EXERCISE OBJECTIVE:
No pictures belong in the result; set down exactly the lines from the one containing "964x603 pixels." through the final line of the listing, and nothing more.

GIVEN DATA:
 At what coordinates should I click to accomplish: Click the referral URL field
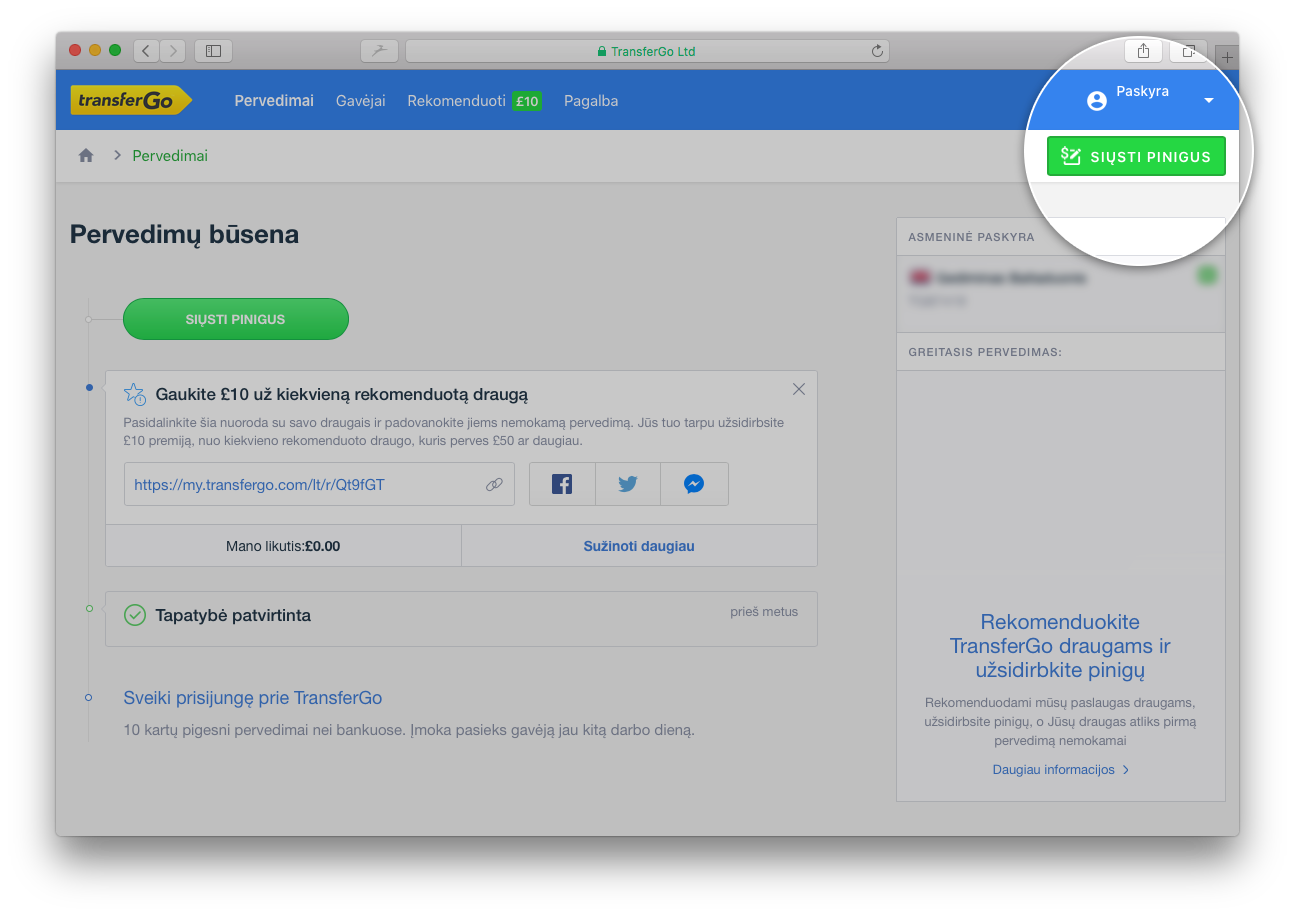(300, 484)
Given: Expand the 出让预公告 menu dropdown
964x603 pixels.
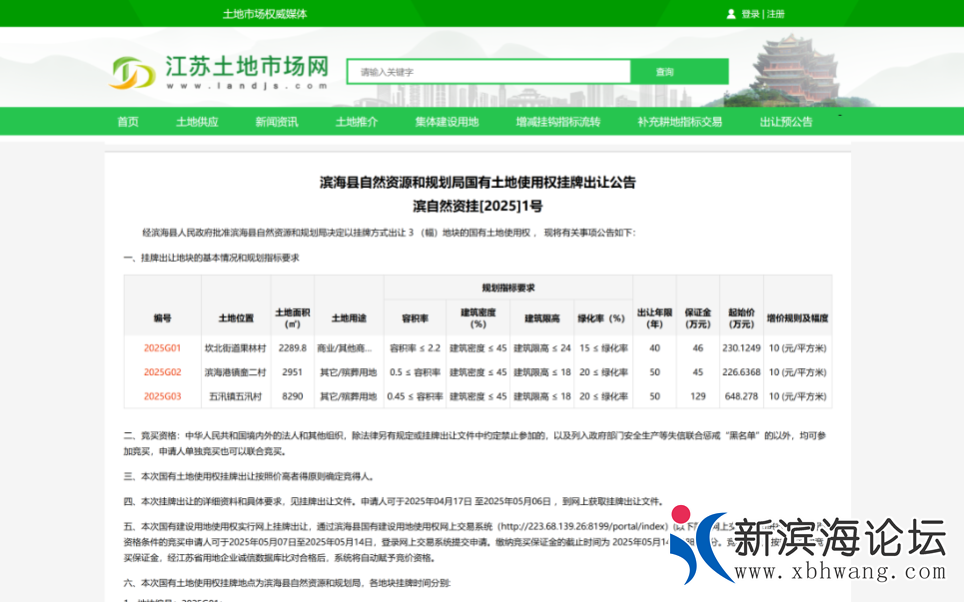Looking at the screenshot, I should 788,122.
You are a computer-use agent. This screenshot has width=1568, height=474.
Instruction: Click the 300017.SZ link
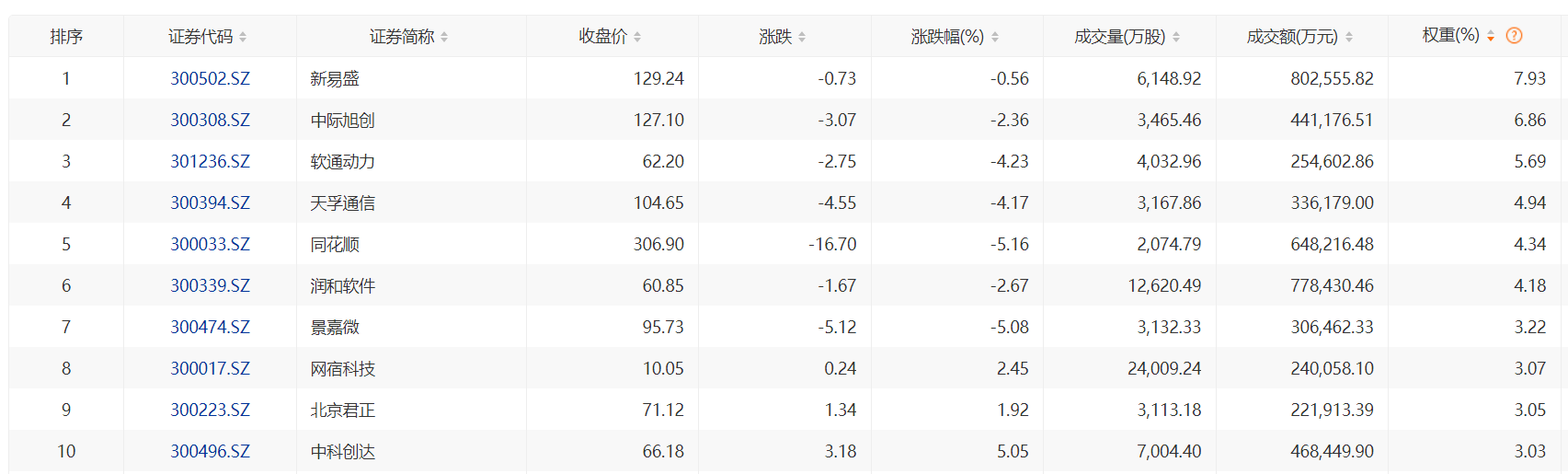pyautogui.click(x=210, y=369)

ANSWER AREA:
964x603 pixels.
Looking at the screenshot, I should 788,122.
You are a computer-use agent. This screenshot has width=1568, height=474.
Instruction: Click the 300017.SZ link
pyautogui.click(x=210, y=369)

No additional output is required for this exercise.